La mission d’un médiateur de la consommation demande beaucoup d’humilité. L’année 2020, avec une pandémie qui a durement frappé le tourisme et le voyage, l’illustre particulièrement. Dans ce secteur le médiateur, qui s’imaginait aguerri par plusieurs années d’exercice, se pensant connaisseur averti du Code du Tourisme, lecteur attentif de la jurisprudence de la Cour de Justice européenne sur le transport aérien, et instruit des dernières évolutions du Code de la Consommation, s’est aperçu qu’il ne savait plus grand chose.

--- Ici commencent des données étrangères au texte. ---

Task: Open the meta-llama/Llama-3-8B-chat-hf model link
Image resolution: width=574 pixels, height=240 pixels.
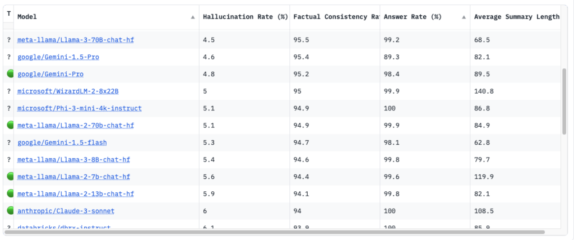Action: 73,160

Il a été en effet brusquement placé en mars 2020 devant des situations inédites, et des litiges de types nouveaux, auxquels ne pouvaient répondre en totalité, ni le droit existant, ni les solutions habituelles. Le juge n’était pas encore saisi, nous ne disposions pas de jurisprudence pour nous éclairer. Prenons l’exemple de la situation d’un voyageur français qui a réservé un voyage pour l’été 2020 et qui s’effraye légitimement de sa compatibilité avec une épidémie devenue mondiale. Il apprend les nombreuses restrictions décidées par les autorités publiques en France, et dans la plupart des pays, il est lui-même confiné durement de la mi-mars à la mi-mai, il entend les voix gouvernementales lui déconseiller les voyages. Aussi, voulant se protéger, il annule au printemps son séjour. Il pense, en toute bonne foi, qu’une force majeure empêche son voyage : la pandémie lui semble présenter tous les attributs de cette (subtile) notion : événement extérieur, imprévisible et irrésistible. Surprise : son agence n’accepte son annulation qu’à conditions de payer les frais d’annulation (qui peuvent aller jusqu’à 100% du coût du forfait) prévus dans un contrat qui reste toujours valable. En effet si le voyageur est confiné chez lui, interdit de se rendre à l’aéroport ou en quarantaine obligée, l’avion, lui, peut partir et le séjour sur place est possible avec des frontières, des hôtels et des musées ouverts, ce qui a été très fréquent cet été dans les lieux touristiques. Il n’y a donc pas force majeure, comme l’a précisé la Cour de Cassation le 25 octobre dernier, car le prestataire pouvait honorer son contrat, et son client, dont la seule obligation est de payer le voyage, l’a respecté lui aussi. Du coup, il faut appliquer le contrat avec toute sa sévérité.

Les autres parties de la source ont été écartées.